原代分離是指從活體組織(如動物器官、組織或人體活檢樣本等)中，通過特定的方法將細胞從其原有的組織結構中釋放出來，并去除雜質和非目標細胞，從而獲得較為純凈的單一細胞群體或混合細胞群體的過程。這些分離得到的細胞被稱為原代細胞，它們保留了來源組織細胞的許多生物學特性和功能，更接近體內細胞的真實狀態。

　　研究細胞真實生理功能：與傳代多次的細胞系相比，原代細胞更能準確反映體內細胞的生理狀態和功能。通過原代分離獲得的細胞，可以用于研究細胞在正常生理條件下的代謝、增殖、分化、信號傳導等過程，為深入理解細胞的生物學行為提供可靠依據。

　　藥物篩選與毒性評價：原代細胞具有較高的生物相關性，在藥物篩選和毒性評價方面具有特殊優勢。使用原代細胞進行藥物測試，可以更準確地預測藥物在體內的療效和安全性，減少動物實驗的使用，降低研發成本和周期。

　　原代分離的常用方法：

　　(一)酶消化法

　　原理：利用酶的特異性降解作用，破壞細胞間質和細胞外基質中的蛋白質、多糖等成分，使細胞從組織中分離出來。常用的酶包括胰蛋白酶、膠原酶、透明質酸酶等，不同類型的組織需要選擇合適的酶組合和消化條件。

　　操作步驟：首先將組織切成小塊，用無鈣鎂離子的緩沖液清洗去除血液和雜質;然后將組織塊置于含有適量酶的消化液中，在適宜的溫度(通常為37℃)和振蕩條件下進行消化;消化過程中需密切觀察組織塊的消化情況，當組織塊變得松散、細胞開始分散時，立即加入含有血清的培養液終止消化;通過離心、過濾等方法收集細胞懸液，去除未消化的組織碎片和酶液。

　　(二)機械分散法

　　原理：通過物理手段(如剪切、研磨、擠壓等)破壞組織結構，使細胞分散開來。這種方法適用于一些質地較軟、細胞間連接相對疏松的組織，如腦組織、脂肪組織等。

　　操作步驟：將組織塊放在平皿中，用眼科剪或手術刀將其剪碎成較小的顆粒;然后將剪碎的組織轉移至注射器內，用適當的針頭反復抽吸，使組織進一步分散;也可以使用研缽和杵子對組織進行研磨，但要注意控制力度，避免過度損傷細胞;最后將分散后的組織懸液通過篩網過濾，去除較大的組織塊，得到細胞懸液。

　　(三)組織塊培養法

　　原理：將組織塊直接接種到培養容器中，讓組織塊中的細胞自然遷移出來并在培養基中生長繁殖。這種方法適用于一些具有較強遷移能力的細胞，如成纖維細胞、上皮細胞等。
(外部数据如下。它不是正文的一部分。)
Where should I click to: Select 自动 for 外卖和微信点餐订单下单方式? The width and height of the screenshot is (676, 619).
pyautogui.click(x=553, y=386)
　　操作步驟：將組織塊用無菌生理鹽水或培養液清洗干凈后，用眼科剪將其剪成約1mm的小塊;用鑷子將組織塊均勻地接種到培養瓶或培養皿的底部，組織塊之間保持適當的距離;輕輕翻轉培養容器，使培養液覆蓋組織塊，但不要讓組織塊浸沒在培養液中，以利于細胞從組織塊中遷移出來;將培養容器置于37℃、5%CO2的培養箱中培養，定期觀察細胞生長情況，待細胞生長形成單層后進行傳代培養。